* _What needs to be done_
Below are records. Copy every line with "calendar" in it.

*** Opening Material supplied ***

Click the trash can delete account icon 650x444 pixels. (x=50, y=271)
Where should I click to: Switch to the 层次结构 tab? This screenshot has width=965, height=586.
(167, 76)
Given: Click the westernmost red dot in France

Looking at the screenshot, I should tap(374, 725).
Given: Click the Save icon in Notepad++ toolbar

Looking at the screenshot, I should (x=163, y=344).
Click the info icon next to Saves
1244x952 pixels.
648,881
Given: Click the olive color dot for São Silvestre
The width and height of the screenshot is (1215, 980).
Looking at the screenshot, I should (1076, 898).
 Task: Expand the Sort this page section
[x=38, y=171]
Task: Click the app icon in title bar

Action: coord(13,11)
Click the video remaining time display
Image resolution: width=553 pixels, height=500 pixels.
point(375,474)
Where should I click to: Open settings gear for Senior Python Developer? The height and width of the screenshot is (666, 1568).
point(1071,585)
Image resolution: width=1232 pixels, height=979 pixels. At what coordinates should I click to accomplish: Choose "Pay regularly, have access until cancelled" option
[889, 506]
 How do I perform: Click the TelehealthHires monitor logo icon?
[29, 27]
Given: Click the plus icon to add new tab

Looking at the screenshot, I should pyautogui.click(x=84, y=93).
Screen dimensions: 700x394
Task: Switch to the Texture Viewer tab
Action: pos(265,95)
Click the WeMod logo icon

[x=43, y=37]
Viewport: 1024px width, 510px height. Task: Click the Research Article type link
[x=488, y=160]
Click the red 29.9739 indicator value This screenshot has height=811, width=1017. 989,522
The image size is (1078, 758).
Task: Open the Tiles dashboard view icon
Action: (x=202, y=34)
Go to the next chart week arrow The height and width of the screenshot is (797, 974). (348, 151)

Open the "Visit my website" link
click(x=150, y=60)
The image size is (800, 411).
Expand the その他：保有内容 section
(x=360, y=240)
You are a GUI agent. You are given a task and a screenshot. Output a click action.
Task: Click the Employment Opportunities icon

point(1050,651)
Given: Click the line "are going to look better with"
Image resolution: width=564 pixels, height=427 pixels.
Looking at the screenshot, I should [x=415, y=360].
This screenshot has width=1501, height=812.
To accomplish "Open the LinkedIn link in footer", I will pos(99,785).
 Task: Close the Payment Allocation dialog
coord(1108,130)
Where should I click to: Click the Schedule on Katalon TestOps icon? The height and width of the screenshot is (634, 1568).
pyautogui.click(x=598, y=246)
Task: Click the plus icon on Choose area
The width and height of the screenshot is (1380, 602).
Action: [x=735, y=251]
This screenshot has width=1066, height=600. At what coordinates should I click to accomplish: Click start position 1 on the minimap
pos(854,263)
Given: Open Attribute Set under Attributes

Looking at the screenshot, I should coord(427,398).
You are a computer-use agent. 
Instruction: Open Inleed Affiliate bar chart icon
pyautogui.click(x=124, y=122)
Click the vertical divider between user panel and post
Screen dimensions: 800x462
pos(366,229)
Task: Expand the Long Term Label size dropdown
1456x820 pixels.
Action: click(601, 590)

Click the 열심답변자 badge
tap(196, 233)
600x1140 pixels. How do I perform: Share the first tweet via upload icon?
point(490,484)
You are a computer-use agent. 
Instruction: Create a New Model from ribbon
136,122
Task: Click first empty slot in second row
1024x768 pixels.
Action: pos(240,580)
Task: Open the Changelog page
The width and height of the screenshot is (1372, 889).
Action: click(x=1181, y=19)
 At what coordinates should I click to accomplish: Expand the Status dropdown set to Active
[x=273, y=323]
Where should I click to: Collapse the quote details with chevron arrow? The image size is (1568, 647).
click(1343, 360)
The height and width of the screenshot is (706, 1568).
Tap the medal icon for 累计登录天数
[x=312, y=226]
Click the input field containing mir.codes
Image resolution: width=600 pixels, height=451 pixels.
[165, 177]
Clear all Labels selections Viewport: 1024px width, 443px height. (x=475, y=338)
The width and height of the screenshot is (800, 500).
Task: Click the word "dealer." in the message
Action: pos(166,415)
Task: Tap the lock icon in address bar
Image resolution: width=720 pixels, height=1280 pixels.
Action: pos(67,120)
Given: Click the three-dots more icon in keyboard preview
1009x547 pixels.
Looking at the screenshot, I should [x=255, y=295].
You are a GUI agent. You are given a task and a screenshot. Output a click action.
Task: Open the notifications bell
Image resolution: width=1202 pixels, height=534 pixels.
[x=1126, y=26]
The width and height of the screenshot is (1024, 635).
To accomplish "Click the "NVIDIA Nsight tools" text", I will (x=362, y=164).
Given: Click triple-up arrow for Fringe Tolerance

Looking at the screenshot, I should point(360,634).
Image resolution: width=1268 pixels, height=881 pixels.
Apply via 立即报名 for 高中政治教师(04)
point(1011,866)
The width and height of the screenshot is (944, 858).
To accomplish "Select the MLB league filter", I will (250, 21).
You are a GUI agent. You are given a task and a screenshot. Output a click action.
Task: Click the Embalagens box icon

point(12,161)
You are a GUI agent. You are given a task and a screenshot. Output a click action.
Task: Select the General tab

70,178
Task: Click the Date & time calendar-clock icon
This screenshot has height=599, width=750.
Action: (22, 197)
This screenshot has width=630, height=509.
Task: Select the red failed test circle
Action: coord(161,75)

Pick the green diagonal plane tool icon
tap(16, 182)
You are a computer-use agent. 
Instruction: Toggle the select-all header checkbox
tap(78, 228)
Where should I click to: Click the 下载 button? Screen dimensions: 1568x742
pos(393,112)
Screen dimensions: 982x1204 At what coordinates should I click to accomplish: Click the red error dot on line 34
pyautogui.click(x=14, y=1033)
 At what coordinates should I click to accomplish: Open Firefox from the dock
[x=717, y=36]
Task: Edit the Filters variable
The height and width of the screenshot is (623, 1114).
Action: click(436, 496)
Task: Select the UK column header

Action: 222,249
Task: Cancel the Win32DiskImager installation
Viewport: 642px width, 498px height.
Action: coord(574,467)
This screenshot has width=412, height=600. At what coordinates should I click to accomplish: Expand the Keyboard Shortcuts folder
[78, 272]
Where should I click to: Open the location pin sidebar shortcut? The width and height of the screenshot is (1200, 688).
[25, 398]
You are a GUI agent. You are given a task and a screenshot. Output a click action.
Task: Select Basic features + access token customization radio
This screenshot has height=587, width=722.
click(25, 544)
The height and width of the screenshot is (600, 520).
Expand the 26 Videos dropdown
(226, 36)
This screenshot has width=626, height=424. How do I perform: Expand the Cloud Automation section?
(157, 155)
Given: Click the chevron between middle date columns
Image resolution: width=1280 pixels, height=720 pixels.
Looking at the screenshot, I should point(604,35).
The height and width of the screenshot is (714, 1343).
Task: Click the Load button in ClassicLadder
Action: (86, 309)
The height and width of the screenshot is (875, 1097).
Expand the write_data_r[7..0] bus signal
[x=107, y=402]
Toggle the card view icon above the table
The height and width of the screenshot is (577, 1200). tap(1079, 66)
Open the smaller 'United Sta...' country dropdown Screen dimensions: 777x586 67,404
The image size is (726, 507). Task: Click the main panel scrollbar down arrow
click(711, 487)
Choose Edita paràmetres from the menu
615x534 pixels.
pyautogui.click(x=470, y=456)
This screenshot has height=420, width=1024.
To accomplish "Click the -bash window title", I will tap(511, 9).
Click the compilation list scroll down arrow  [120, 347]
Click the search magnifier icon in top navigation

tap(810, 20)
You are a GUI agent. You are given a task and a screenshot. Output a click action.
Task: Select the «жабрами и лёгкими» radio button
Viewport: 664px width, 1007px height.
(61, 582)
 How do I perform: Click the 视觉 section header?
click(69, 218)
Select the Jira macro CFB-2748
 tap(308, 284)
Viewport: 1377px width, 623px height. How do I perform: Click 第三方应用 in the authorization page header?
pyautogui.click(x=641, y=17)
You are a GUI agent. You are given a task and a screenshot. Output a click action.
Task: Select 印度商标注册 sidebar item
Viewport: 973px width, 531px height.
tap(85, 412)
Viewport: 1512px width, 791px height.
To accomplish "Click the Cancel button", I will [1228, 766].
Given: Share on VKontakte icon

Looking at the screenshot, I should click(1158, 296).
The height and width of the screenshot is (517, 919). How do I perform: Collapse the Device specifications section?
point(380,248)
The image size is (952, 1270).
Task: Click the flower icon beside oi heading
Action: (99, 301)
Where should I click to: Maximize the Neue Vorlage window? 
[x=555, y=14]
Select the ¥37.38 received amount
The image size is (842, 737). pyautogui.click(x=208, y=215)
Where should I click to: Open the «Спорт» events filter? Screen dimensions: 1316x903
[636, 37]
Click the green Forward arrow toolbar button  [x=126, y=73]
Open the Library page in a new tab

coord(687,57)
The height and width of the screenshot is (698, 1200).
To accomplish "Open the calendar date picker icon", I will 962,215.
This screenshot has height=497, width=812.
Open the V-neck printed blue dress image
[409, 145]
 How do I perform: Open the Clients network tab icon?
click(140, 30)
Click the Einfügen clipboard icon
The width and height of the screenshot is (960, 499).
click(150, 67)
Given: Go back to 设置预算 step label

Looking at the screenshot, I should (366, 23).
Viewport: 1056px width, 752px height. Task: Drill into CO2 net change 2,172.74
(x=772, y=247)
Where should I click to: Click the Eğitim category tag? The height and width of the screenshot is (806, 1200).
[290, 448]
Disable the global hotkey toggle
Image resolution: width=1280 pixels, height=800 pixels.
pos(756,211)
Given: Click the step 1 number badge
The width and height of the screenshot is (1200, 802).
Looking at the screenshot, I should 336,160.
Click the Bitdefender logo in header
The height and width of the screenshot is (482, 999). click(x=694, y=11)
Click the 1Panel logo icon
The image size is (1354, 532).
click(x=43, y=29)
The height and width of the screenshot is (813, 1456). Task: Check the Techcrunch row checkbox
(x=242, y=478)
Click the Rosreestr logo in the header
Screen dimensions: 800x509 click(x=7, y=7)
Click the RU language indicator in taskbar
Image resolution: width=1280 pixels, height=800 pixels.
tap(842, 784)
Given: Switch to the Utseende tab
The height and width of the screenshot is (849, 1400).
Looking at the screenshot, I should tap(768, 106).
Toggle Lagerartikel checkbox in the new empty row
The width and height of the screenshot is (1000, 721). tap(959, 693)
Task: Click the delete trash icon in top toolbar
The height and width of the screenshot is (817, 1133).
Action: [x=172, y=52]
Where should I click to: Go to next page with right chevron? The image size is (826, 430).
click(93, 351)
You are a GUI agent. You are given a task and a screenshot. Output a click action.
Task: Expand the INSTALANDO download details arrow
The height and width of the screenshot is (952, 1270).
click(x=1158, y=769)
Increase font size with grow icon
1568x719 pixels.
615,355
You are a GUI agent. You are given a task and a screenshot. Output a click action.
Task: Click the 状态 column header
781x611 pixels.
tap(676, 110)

*** Closing Material supplied ***

* _Output_
Task: Click the Date & time calendar-clock icon
To accomplish "Open the calendar date picker icon", I will 962,215.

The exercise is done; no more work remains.